BEGIN Records for the task

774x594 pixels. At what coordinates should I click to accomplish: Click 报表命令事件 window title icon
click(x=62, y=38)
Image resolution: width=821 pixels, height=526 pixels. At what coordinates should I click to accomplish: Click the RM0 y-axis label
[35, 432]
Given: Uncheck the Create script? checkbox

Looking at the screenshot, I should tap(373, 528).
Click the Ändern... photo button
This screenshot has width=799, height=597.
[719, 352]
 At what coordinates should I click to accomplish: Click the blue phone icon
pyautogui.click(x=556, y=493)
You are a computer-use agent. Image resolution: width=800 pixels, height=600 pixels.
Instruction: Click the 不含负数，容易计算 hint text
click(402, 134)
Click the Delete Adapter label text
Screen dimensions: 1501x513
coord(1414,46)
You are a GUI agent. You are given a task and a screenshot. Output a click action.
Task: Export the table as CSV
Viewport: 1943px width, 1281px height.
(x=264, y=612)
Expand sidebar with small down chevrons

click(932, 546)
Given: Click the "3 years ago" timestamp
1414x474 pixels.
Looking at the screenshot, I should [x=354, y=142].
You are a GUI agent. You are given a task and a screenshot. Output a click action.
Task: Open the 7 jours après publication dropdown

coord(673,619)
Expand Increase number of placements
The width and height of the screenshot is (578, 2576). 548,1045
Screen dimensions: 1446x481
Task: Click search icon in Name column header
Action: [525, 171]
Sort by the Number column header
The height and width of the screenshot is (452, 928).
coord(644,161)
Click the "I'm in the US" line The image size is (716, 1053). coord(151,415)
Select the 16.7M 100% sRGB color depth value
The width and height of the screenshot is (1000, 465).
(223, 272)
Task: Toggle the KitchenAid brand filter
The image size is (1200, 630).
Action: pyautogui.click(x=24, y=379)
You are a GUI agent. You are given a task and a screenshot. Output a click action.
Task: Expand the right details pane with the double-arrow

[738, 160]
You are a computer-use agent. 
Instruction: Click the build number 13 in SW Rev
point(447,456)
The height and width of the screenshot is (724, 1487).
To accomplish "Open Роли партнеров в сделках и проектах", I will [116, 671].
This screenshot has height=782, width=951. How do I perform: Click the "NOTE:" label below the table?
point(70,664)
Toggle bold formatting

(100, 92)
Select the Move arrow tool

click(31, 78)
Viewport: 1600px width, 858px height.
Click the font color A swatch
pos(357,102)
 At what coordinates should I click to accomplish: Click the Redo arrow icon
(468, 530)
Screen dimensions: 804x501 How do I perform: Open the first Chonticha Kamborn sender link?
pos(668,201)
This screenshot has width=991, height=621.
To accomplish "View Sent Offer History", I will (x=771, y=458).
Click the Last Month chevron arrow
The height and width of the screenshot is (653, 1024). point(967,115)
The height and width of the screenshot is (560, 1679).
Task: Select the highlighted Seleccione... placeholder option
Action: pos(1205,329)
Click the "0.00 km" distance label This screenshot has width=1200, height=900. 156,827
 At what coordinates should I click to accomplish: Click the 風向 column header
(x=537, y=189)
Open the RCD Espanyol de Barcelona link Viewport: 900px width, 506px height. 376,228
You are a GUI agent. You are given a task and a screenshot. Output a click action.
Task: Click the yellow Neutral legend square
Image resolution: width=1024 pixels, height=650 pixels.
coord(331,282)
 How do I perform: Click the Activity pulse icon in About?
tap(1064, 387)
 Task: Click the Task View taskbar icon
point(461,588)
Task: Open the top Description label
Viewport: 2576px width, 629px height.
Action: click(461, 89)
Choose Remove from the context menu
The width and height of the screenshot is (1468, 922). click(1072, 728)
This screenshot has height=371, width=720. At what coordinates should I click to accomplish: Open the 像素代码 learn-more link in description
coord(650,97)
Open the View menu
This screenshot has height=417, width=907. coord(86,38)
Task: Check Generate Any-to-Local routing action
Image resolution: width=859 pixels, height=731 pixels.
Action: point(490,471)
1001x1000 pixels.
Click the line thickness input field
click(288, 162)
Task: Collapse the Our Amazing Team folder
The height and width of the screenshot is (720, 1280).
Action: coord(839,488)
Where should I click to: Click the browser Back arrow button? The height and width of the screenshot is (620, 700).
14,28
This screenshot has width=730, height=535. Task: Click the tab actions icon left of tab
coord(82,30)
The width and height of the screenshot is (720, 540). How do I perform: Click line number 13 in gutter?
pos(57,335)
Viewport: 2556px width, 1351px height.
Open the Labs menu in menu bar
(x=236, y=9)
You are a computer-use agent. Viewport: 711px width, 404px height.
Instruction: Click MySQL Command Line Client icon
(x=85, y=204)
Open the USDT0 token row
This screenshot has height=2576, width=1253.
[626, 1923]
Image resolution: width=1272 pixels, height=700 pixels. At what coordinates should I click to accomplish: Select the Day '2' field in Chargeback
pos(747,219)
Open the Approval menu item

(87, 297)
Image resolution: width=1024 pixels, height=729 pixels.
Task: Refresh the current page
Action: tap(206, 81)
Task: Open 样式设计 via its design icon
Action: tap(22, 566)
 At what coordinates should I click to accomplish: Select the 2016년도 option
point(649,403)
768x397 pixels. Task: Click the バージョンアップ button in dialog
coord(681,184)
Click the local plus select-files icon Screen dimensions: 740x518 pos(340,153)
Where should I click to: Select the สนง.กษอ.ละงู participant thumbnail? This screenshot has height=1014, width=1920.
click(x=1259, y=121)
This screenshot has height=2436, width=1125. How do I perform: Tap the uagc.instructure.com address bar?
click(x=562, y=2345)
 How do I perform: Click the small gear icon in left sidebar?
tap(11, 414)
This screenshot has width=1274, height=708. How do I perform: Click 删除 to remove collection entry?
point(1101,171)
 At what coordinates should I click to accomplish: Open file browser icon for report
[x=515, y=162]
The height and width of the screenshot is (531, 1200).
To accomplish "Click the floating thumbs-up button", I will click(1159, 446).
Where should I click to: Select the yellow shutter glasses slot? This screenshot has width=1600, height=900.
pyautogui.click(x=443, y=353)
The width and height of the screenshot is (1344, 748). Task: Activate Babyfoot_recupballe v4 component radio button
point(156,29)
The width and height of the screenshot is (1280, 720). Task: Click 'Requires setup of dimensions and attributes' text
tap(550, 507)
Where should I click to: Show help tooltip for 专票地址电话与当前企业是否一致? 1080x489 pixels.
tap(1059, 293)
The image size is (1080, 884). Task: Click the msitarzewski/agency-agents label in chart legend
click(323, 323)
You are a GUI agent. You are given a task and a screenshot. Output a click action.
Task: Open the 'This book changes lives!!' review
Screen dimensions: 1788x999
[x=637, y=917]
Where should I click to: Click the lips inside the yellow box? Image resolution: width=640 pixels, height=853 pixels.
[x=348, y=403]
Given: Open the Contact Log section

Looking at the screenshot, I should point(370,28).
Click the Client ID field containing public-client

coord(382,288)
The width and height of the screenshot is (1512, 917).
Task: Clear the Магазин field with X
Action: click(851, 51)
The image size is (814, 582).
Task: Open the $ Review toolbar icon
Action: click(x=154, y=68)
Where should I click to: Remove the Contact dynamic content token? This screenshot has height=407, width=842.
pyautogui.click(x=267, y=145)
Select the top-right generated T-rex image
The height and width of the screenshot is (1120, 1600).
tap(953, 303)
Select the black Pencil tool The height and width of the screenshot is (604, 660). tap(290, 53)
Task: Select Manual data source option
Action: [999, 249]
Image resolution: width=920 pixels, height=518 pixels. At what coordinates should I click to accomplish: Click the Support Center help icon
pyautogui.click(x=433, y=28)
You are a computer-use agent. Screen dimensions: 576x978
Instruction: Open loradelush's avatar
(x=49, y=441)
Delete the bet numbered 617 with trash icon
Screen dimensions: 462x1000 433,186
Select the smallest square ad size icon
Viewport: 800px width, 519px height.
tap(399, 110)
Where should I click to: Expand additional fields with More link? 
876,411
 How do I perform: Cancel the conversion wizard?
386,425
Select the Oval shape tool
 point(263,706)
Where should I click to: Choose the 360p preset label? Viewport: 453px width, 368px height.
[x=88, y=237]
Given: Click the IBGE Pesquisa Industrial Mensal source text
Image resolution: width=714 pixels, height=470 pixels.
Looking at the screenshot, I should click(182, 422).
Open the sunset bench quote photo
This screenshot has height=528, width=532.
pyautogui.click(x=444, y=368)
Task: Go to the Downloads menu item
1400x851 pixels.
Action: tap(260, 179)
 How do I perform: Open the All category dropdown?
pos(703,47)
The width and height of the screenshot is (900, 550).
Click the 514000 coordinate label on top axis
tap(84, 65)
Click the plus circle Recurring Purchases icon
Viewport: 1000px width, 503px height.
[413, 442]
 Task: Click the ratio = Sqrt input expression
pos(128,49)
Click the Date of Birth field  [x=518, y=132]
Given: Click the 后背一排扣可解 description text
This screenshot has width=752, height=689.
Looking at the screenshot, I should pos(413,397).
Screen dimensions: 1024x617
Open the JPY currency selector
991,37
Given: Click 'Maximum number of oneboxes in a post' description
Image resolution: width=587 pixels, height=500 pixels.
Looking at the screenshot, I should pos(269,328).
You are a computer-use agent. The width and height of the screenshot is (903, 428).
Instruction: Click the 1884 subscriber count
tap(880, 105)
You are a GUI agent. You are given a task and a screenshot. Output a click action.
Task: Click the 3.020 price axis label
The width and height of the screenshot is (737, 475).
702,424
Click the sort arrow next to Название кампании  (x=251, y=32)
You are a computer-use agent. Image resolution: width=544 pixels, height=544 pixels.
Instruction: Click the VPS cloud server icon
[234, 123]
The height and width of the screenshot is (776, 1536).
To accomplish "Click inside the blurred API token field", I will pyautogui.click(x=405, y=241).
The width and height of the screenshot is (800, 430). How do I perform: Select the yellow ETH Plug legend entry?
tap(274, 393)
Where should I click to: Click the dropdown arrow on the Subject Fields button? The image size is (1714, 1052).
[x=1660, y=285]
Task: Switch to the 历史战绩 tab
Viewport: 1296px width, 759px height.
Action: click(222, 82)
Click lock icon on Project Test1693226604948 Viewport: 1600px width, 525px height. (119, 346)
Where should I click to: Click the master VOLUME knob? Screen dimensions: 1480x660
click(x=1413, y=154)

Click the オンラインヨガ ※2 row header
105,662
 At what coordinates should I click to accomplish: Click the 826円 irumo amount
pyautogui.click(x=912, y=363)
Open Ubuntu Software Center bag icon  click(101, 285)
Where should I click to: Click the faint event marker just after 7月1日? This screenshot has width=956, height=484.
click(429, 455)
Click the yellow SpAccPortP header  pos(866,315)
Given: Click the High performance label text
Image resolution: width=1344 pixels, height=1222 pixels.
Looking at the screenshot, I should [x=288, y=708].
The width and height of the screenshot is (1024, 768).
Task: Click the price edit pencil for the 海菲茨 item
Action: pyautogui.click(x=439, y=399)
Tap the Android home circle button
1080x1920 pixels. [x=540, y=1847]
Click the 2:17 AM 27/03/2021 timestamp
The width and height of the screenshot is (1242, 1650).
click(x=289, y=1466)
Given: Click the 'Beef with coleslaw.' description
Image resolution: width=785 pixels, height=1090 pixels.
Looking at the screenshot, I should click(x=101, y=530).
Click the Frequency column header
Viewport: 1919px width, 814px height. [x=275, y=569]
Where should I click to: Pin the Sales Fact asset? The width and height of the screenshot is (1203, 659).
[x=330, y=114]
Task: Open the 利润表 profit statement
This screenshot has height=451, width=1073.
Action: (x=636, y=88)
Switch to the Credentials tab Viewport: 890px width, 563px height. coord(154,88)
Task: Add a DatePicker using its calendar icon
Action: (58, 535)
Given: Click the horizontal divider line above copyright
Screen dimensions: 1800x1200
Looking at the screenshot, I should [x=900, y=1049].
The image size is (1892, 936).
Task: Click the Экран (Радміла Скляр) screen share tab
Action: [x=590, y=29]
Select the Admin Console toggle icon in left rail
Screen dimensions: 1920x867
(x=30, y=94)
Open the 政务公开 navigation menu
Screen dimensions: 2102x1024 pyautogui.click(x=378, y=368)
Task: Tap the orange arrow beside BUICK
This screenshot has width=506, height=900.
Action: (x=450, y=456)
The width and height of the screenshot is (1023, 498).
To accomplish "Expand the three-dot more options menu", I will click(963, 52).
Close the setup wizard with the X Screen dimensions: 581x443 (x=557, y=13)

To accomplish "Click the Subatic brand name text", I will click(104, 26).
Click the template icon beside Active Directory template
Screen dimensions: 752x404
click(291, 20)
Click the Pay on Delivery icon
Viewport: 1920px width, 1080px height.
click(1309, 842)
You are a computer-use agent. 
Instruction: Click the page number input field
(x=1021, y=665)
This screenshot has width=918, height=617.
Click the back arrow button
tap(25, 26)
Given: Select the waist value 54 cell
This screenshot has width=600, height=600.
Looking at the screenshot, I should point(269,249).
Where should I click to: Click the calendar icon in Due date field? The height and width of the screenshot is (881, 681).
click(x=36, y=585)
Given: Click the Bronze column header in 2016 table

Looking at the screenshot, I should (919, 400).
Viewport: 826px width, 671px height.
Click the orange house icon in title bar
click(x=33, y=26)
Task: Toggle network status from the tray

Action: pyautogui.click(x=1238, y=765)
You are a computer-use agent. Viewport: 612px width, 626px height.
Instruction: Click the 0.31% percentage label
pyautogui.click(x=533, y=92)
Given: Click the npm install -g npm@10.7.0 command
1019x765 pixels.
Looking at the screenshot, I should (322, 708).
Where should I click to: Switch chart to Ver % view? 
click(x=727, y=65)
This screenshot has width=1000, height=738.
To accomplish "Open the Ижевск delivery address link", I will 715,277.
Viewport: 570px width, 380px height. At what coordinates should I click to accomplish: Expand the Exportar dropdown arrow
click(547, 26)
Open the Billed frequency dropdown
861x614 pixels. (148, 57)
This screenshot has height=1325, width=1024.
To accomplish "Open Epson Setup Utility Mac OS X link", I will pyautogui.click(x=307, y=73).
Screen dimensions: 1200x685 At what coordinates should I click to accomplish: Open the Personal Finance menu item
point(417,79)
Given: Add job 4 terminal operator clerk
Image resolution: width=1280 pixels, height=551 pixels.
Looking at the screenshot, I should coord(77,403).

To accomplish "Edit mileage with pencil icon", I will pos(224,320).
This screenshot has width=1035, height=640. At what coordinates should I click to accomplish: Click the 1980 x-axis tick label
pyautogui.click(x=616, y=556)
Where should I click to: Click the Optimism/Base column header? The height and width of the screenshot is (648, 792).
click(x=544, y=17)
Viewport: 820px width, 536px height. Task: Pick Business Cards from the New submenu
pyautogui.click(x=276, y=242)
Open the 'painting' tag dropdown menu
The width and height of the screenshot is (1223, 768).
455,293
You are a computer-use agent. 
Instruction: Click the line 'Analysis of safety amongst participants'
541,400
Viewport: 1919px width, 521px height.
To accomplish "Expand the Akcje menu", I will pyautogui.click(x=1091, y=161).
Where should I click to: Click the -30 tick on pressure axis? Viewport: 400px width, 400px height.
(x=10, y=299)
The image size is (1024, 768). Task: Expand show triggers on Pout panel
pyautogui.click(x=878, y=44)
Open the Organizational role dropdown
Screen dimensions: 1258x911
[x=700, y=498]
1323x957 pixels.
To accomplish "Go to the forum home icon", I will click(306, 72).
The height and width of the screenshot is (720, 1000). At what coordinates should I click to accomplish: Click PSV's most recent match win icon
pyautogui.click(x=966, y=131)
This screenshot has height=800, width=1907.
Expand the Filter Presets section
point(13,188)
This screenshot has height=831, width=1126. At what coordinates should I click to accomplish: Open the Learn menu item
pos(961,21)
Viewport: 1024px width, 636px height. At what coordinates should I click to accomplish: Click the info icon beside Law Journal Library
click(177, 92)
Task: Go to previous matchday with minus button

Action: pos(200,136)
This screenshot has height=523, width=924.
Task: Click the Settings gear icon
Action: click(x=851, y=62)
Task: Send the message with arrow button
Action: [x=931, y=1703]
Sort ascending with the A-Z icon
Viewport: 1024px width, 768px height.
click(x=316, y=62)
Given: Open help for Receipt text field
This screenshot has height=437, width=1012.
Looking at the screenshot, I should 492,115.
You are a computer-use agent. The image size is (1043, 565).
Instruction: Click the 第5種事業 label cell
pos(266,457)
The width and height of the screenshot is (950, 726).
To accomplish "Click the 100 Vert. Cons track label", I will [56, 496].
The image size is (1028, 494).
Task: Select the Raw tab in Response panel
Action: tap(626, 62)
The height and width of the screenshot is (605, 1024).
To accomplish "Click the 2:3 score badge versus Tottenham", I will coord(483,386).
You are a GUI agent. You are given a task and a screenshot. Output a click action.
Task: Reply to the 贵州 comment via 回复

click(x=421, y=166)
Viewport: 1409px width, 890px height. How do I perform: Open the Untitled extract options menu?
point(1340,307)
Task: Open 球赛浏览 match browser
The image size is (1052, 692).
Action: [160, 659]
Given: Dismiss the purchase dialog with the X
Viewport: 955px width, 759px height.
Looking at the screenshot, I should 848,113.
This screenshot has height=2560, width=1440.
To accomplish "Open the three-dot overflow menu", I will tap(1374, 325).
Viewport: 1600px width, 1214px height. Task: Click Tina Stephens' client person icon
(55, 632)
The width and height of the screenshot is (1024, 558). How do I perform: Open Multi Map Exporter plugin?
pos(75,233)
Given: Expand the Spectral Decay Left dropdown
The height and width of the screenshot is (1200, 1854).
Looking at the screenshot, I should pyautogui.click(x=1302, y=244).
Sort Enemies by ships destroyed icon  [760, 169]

END Records for the task

Description of the task
What is the number of lines in the data that contain "three"? Write that number and nothing else.

Task answer
2